Here are some of them.
Most applications contain a lot of configuration options which add a lot of complexity to the solution. More code is needed, the code is harder to read and understand, testing and debugging becomes a lot harder, changes become slower and more expensive, more bugs creep in, and so on. I have seen several solutions where configuration at least doubled the complexity of the solution and thus the efforts needed to evolve and maintain it.
Yet, all these configuration options are only there for a single reason: The behavior of the solution needs to be changed faster than the deployment frequency allows. If you, e.g., deploy twice a year but must be able to change the behavior on a monthly base you need a configuration option for this type of change.
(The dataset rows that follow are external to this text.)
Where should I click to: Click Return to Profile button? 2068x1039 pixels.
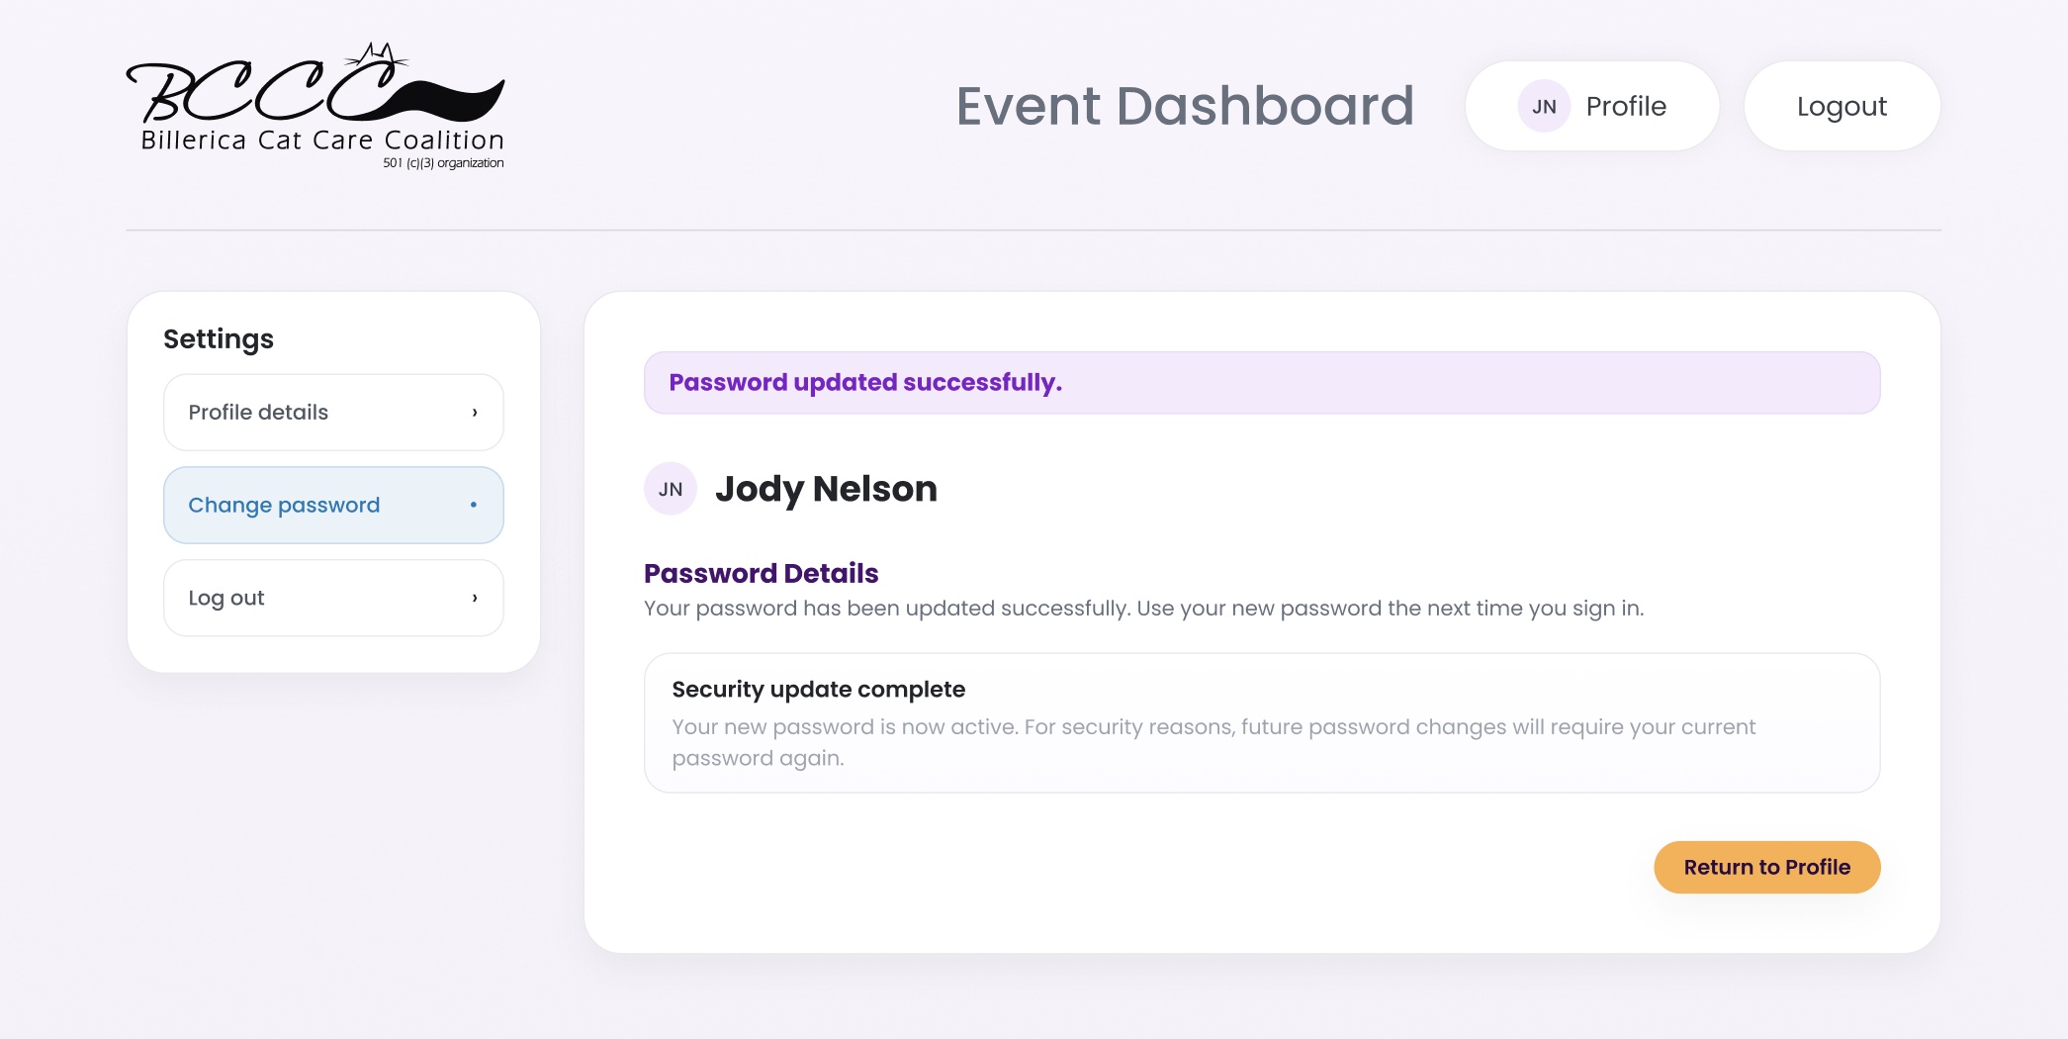click(1766, 867)
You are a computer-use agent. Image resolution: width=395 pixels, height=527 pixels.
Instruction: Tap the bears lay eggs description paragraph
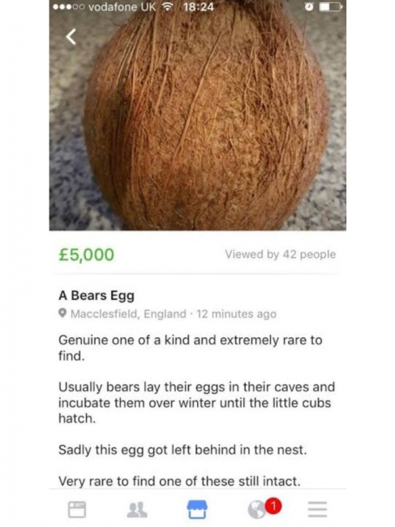click(196, 403)
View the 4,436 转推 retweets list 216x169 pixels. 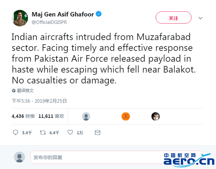[23, 116]
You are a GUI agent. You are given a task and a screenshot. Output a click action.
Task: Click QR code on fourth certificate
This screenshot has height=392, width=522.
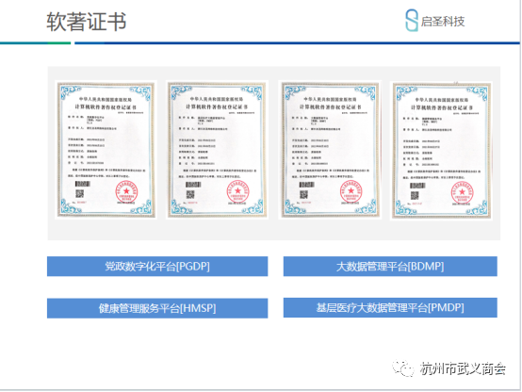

Now let us make a simple thought experiment: Assume that the IT lead times were below the change lead times needed from a business perspective. E.g., a change can be implemented, tested and deployed in 10 minutes and the shortest change time needed from a business perspective (from the moment I realize a change is needed until it is live) is 30 minutes.
In such a setting we would not need any configuration options in the solution but could change the code instead. After checking in the code the new behavior would be immediately deployed. 2
As a consequence the code would become a lot simpler. No alternative lines of execution need to be maintained. No complex decision logic to determine the right behavior. No configuration options frontends, files, data stores and alike. Just the currently valid code.
This would make changes a lot simpler and thus faster and less error prone. Also robustness of solution grows. New development team members need less time to understand the solution and become productive. And so on.
Overall, it would save you a lot of money, make you faster and more robust in production.
Even if you would not get rid of 100% of your configuration options but just 80%, the effect would be significant.
If your IT lead times are long, typically several months or longer, there are always huge amounts of business ideas competing for implementation at the same time. The amount is so big that a simple queue for organizing the development of the ideas is not sufficient anymore. Instead a more complex organization is needed.
Typically all the ideas are bundled and organized in projects. All these projects need to be defined, budgeted (see next section), scheduled, staffed, set up, executed, controlled, often readjusted using steering committees or alike, and more. The sheer amount of costs and efforts for setting up a project prohibits projects below a certain size which often works as a reinforcing loop.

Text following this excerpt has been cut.